You can make any shared data more explicit by adding yet another volume (maybe an in-memory volume if you’re on Linux) through which your devices can share data. (Also, you’re already sharing a database.)
If you meant the second solution: the four separate web servers can also share a dedicated volume to access each other’s data. However, as in the second solution they will be running on different port numbers and/or (sub)domains, browsers will not share data. Like: browsers will not share cookies between the four servers, as they are considered to be different servers.
I don’t understand what you’re trying to say here.

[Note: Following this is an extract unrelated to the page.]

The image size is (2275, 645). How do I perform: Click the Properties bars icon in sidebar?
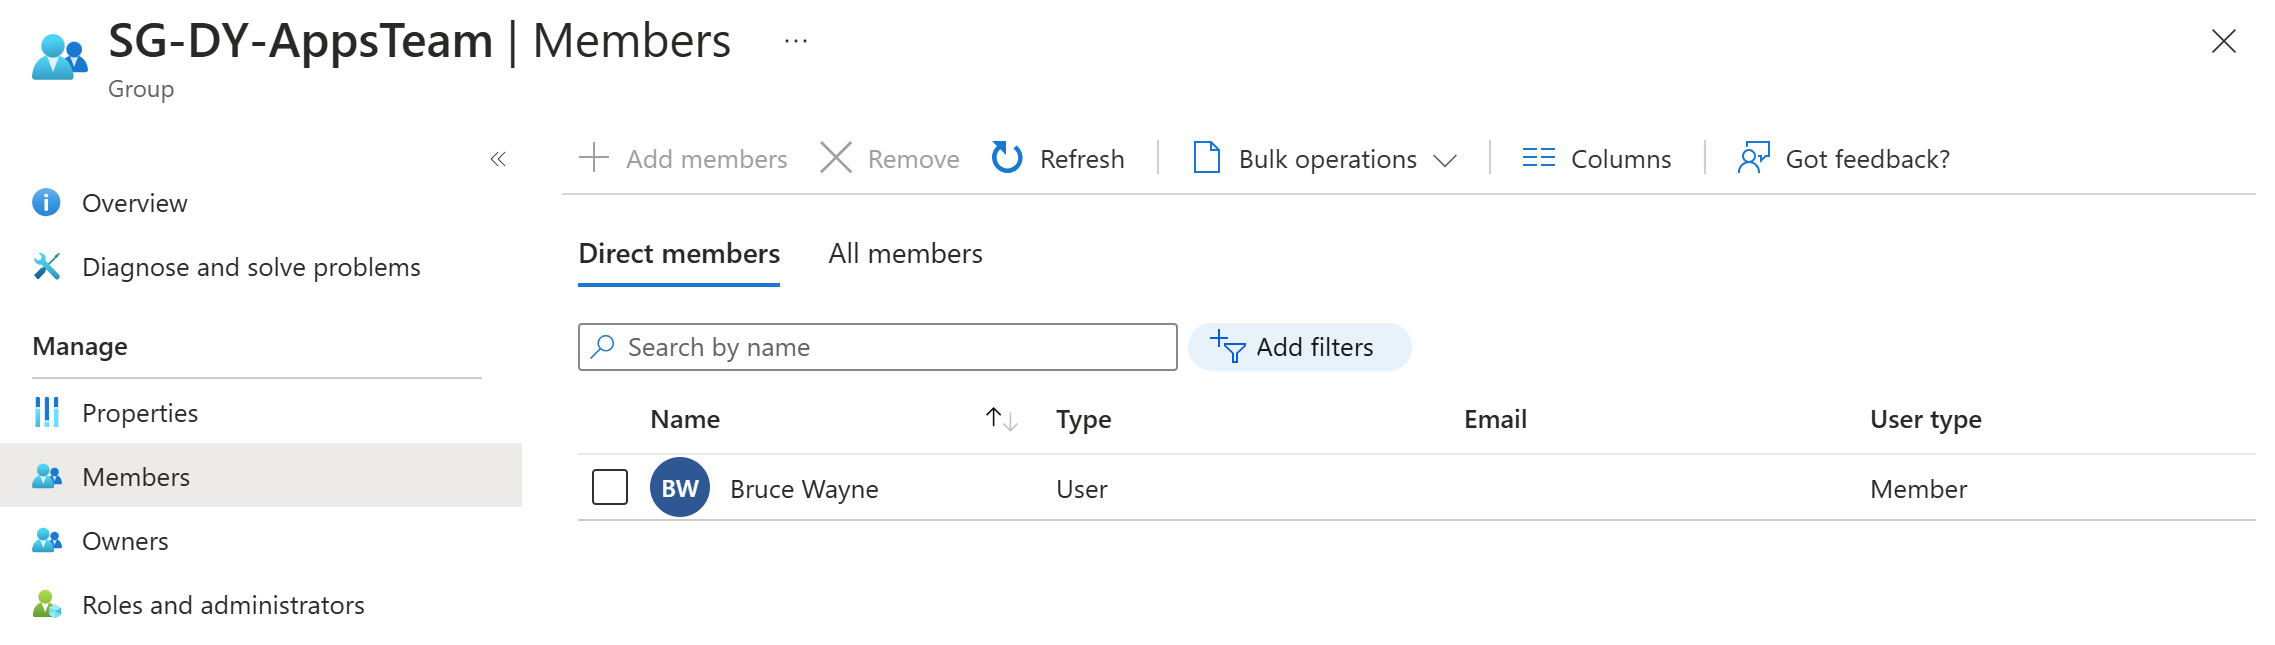click(x=47, y=412)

Aside, I know all is new to you, but maybe the first solution is clearer if you create an image for that. That’s what Docker is about after all! Like, not tested:
FROM php:7.4-apache
RUN docker-php-ext-install mysqli
# Copy some overview page that links to the next devices
COPY ./start-page/index.html /var/www/html/
# Copy the current versions of the current devices into the
# web root, all having an index.php file as the entry point
COPY ./body-scale-v1/ /var/www/html/weight
COPY ./thermometer/src/php/ /var/www/html/temperature
COPY ./sleep-analyzer/ /var/www/html/sleep
COPY ./blood-pressure/v3/ /var/www/html/bp
Above, I used a few different naming strategies for the source paths, like body-scale-v1
and blood-pressure/v3/
, just to explain how you could copy current (versions of) devices into the image, and still end up with the same URL like http://localhost/weight
and http://localhost/bp
whenever you update something. (Aside: versioning should probably be done in source control. Different topic.)
With the above Dockerfile
, you would copy different sources into a single image which you could use in your docker-compose.yml
from your first post, but without the volume (the “bind mount”) ./src:/var/www/html/
that obscures the contents of /var/www/html/
. Without that bind mount, instead of looking at your file system for the source files, the container would use the files that you copied into your own image.
Also, though using a container per device is nice, I’d recommend implementing a much easier solution first, to get to know Docker and maybe even PHP. This will also make clear if you have additional requirements, like you’ve now mentioned sharing data between devices.